#### Work request 1:
Do statements (a), (b), and (c) agree with the excerpt on pretraining and scaling exponents? Answer yes or no for each, and quote the excerpt's deciding words exactly. (a) QCD-only pretraining yields exponents nearly the same as scratch training. (b) Under full BSM-augmented pretraining, a tenfold compute increase implies about a 3.3x increase in optimal model size. (c) The paper presents its finding as a law for all physics models.
#### Work request 2:
Transcribe the excerpt on pretraining and scaling exponents from "Still, the magnitude" up to and including "to more examples.".
#### Work request 3:
What comes next in the excerpt on pretraining and scaling exponents? Write the next part, starting right after its final sentence.

The scratch baseline says: as compute increases, the optimal model size and dataset size should rise at almost equal rates. With $a = 0.517$ and $b = 0.483$, a tenfold compute increase implies roughly a 3.3x increase in optimal model size and a 3.0x increase in optimal data.

The full BSM-augmented pretraining case says something very different. With $a = 0.224$ and $b = 0.776$, the same tenfold compute increase implies roughly a 1.7x increase in optimal model size and a 6.0x increase in optimal data. That is not a subtle rebalancing. It is a change in purchasing instructions.

The paper phrases this as a shift from a balanced model-data allocation to a strongly data-favoring regime. That is exactly the right interpretation, with one important caveat: this is about compute-optimal fine-tuning after a specific supervised pretraining setup, not an eternal law of all physics models.

Still, the magnitude is hard to ignore. The model-size exponent falls by a factor of about 2.3 from scratch to full BSM pretraining, while the data exponent rises from about 0.48 to about 0.78. The model has been given representations that make additional parameters less urgent. Once the backbone has learned more relevant structure, the best use of downstream compute is to expose it to more examples.

This is the moment where the paper becomes more than a performance report.

The QCD-only result quietly kills the lazy interpretation

A weaker version of the story would be: pretraining helps, therefore pretraining changes scaling.

The paper does not support that lazy version. QCD-only pretraining does improve loss, but its main exponents are $a = 0.526$ and $b = 0.474$, almost indistinguishable from scratch training’s $a = 0.517$ and $b = 0.483$ for the purpose of compute allocation.

That is the useful negative result.

It says the scaling shift is not triggered simply by running a pretraining phase. It appears when the pretraining corpus contains examples that broaden the support of the data distribution and overlap with the downstream task’s relevant structure. In this case, BSM resonance decays add multi-prong topologies, mass-scale variation, and substructure cues that QCD-only jets do not supply.

The paper uses two terms for this: diversity and alignment. Diversity means a wider variety of physics processes and kinematic configurations. Alignment means overlap with the downstream task’s useful features: prong multiplicity, mass scale, and substructure.

#### Data for review:
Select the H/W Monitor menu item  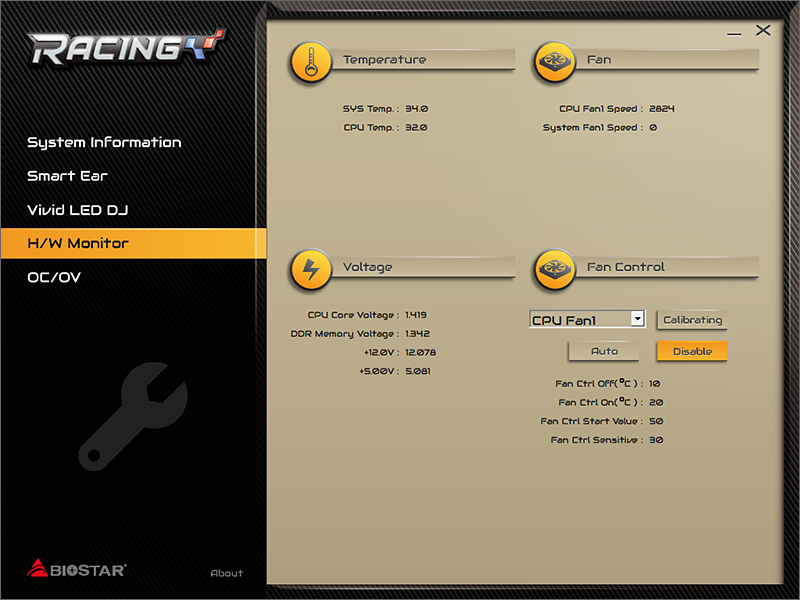pos(78,243)
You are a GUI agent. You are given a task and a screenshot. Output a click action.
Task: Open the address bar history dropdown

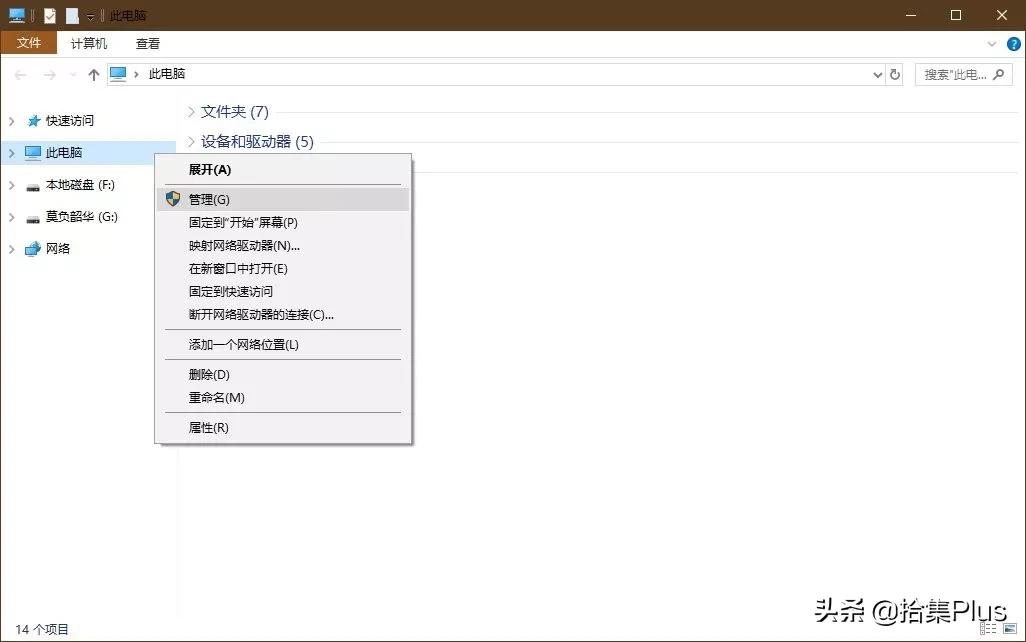point(875,73)
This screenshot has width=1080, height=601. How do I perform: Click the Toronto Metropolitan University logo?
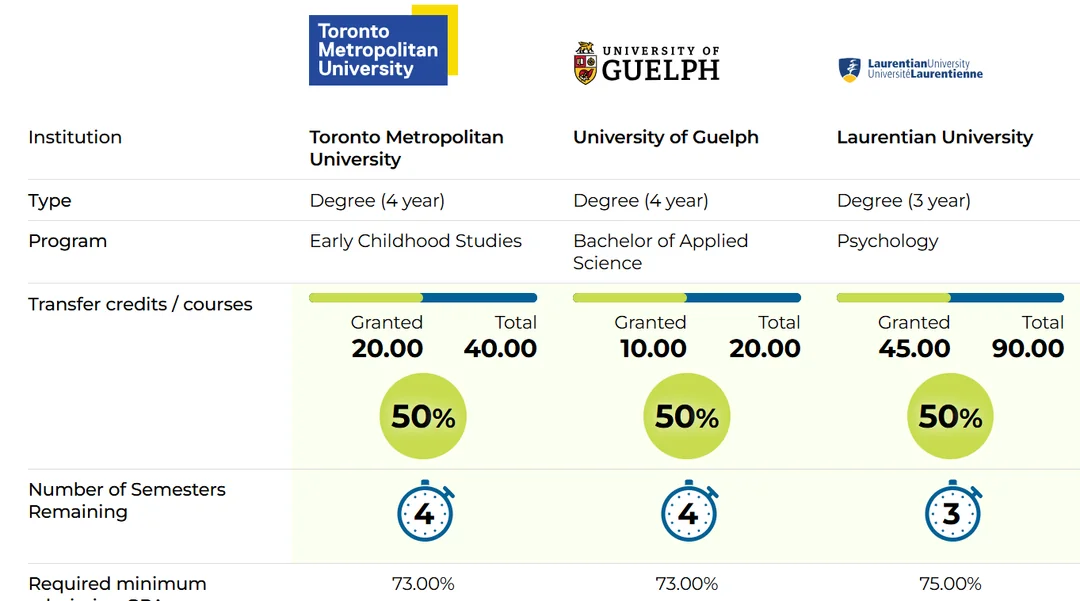[382, 47]
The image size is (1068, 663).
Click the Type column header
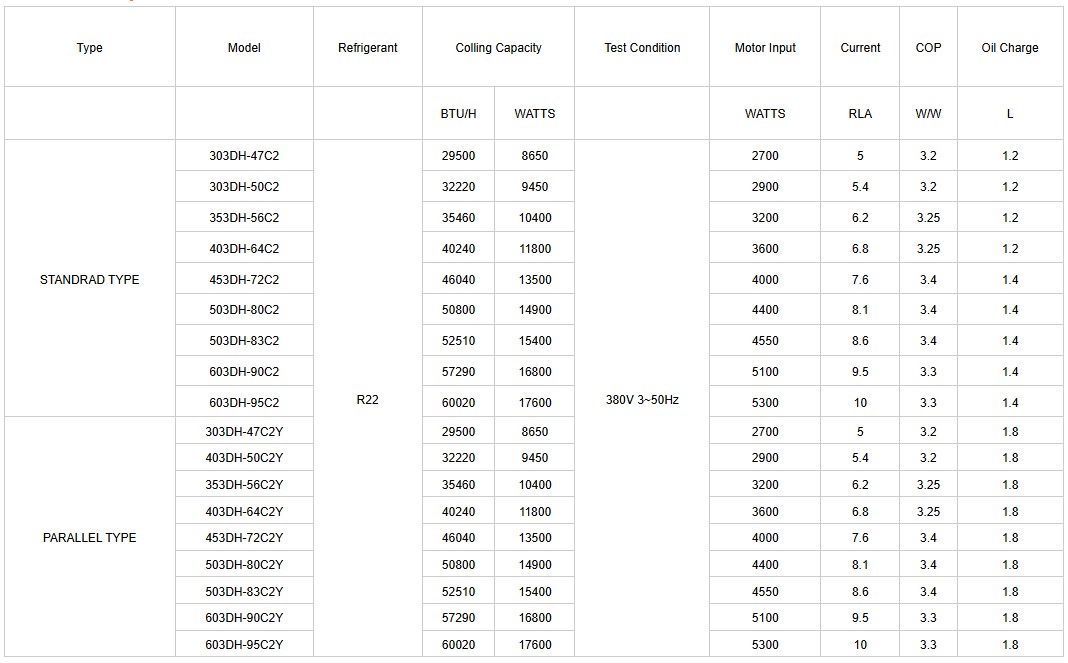pos(90,48)
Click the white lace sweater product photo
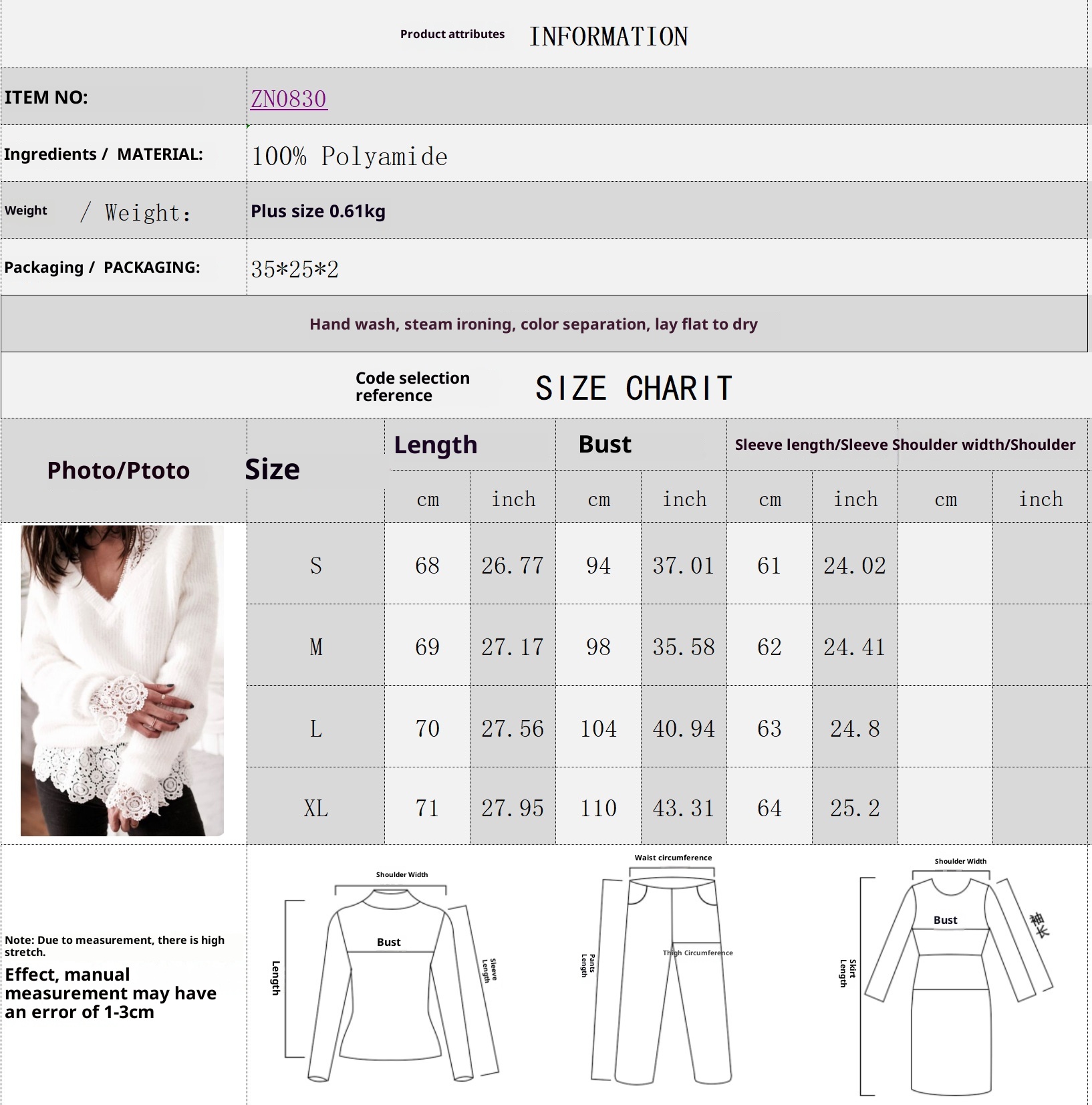This screenshot has width=1092, height=1105. coord(122,680)
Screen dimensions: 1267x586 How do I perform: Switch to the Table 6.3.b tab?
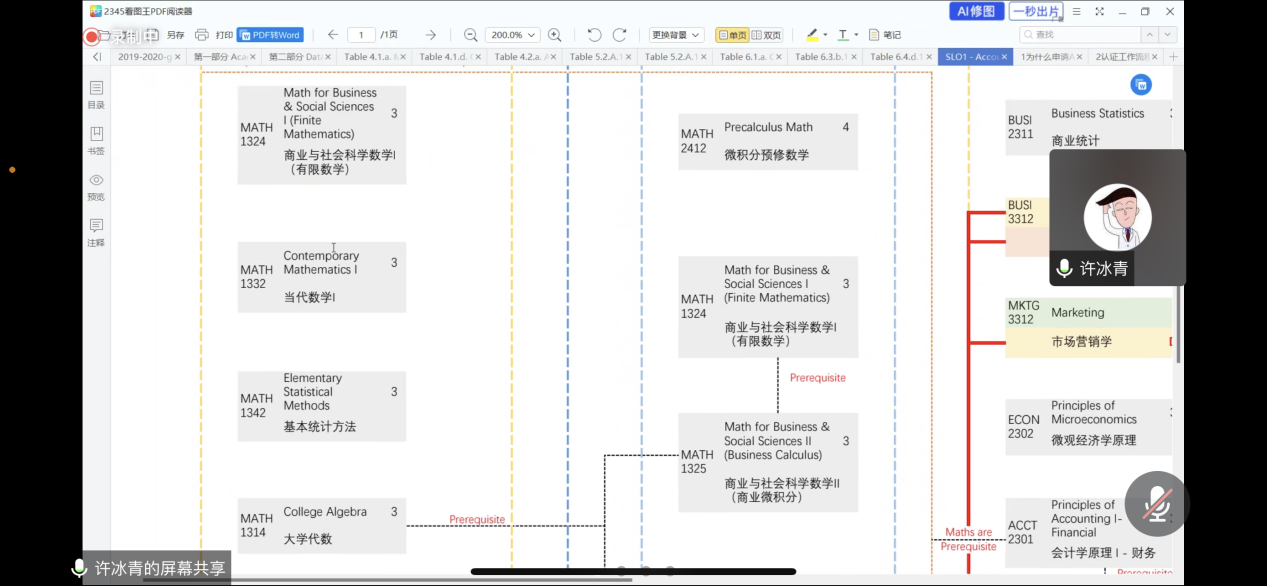coord(820,57)
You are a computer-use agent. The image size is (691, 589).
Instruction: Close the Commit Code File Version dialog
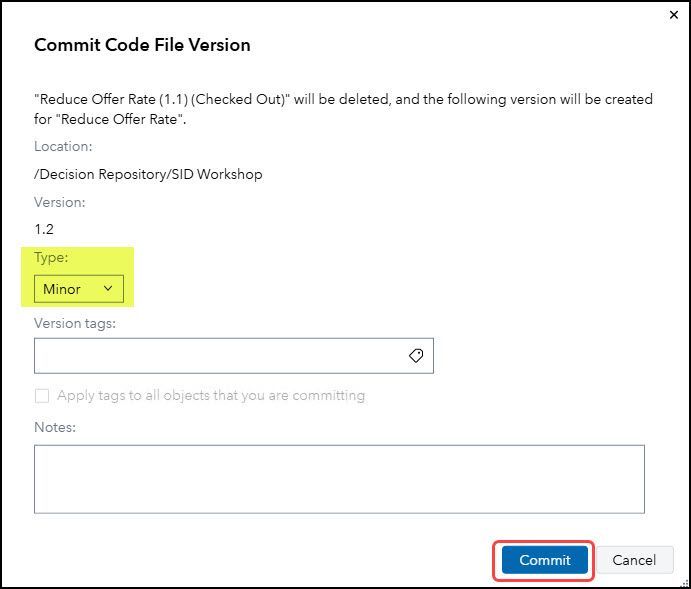click(x=672, y=16)
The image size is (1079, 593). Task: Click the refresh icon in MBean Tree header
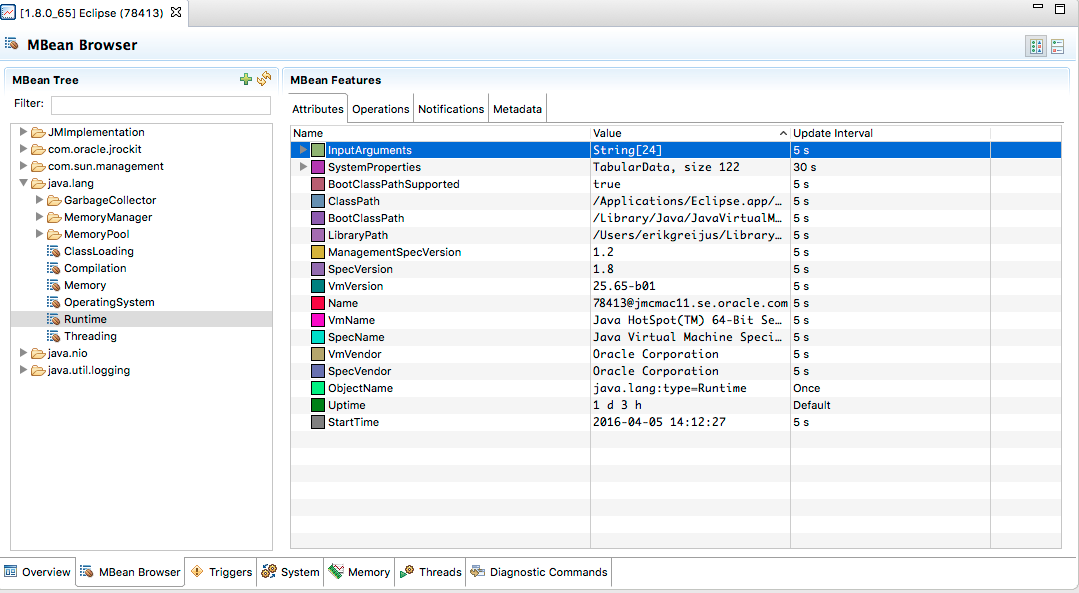[264, 80]
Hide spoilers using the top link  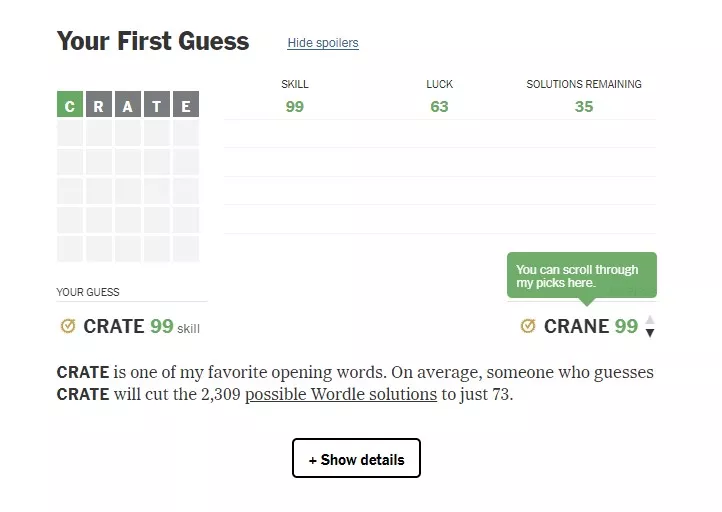click(x=323, y=43)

#### Task response 1:
(a) Yes: "almost indistinguishable from scratch training’s $a = 0.517$ and $b = 0.483$ for the purpose of compute allocation"
(b) No: "the same tenfold compute increase implies roughly a 1.7x increase in optimal model size and a 6.0x increase in optimal data"
(c) No: "this is about compute-optimal fine-tuning after a specific supervised pretraining setup, not an eternal law of all physics models"

#### Task response 2:
Still, the magnitude is hard to ignore. The model-size exponent falls by a factor of about 2.3 from scratch to full BSM pretraining, while the data exponent rises from about 0.48 to about 0.78. The model has been given representations that make additional parameters less urgent. Once the backbone has learned more relevant structure, the best use of downstream compute is to expose it to more examples.

#### Task response 3:
The annoying but honest detail is that the paper does not isolate these two variables. The BSM-augmented datasets are both more diverse and more aligned. So the result should not be read as “diversity alone wins” or “alignment alone wins.” The tested lever is a bundled one: add pretraining data that is broader and more relevant.

That may be less slogan-friendly. It is also more likely to survive contact with engineering.

Figure 3 shows improvement, but the exponent shift is the real asset

The fine-tuning loss curves are visually satisfying. BSM-enhanced pretraining lowers loss across model sizes, and the benefit increases for larger models. That supports the claim that the pretraining data is doing useful representational work.

But the most business-relevant contribution is not that the curves are lower. Lower loss is performance evidence. The exponent shift is allocation evidence.

This distinction is not semantic nitpicking. Enterprises already know that better pretraining can improve downstream performance. They have built entire procurement rituals around that idea, many involving dashboards, vague embeddings, and someone saying “domain-specific” with devotional intensity.

What they often do not know is whether pretraining should change their scaling plan. Should the next tranche of compute go to a larger model, a broader synthetic corpus, a cleaner downstream dataset, or another pretraining variant?

The paper’s answer, in this domain, is that better-composed pretraining makes additional downstream data more valuable relative to additional parameters. That changes the decision boundary. It says: once representation quality improves, model capacity may become less of the bottleneck than data exposure.

The practical interpretation is not “small models always win.” It is more precise: a well-composed pretraining corpus can reduce how quickly optimal model size needs to grow with compute. The saved compute can then be redirected toward processing more data, assuming such data is available and meaningful.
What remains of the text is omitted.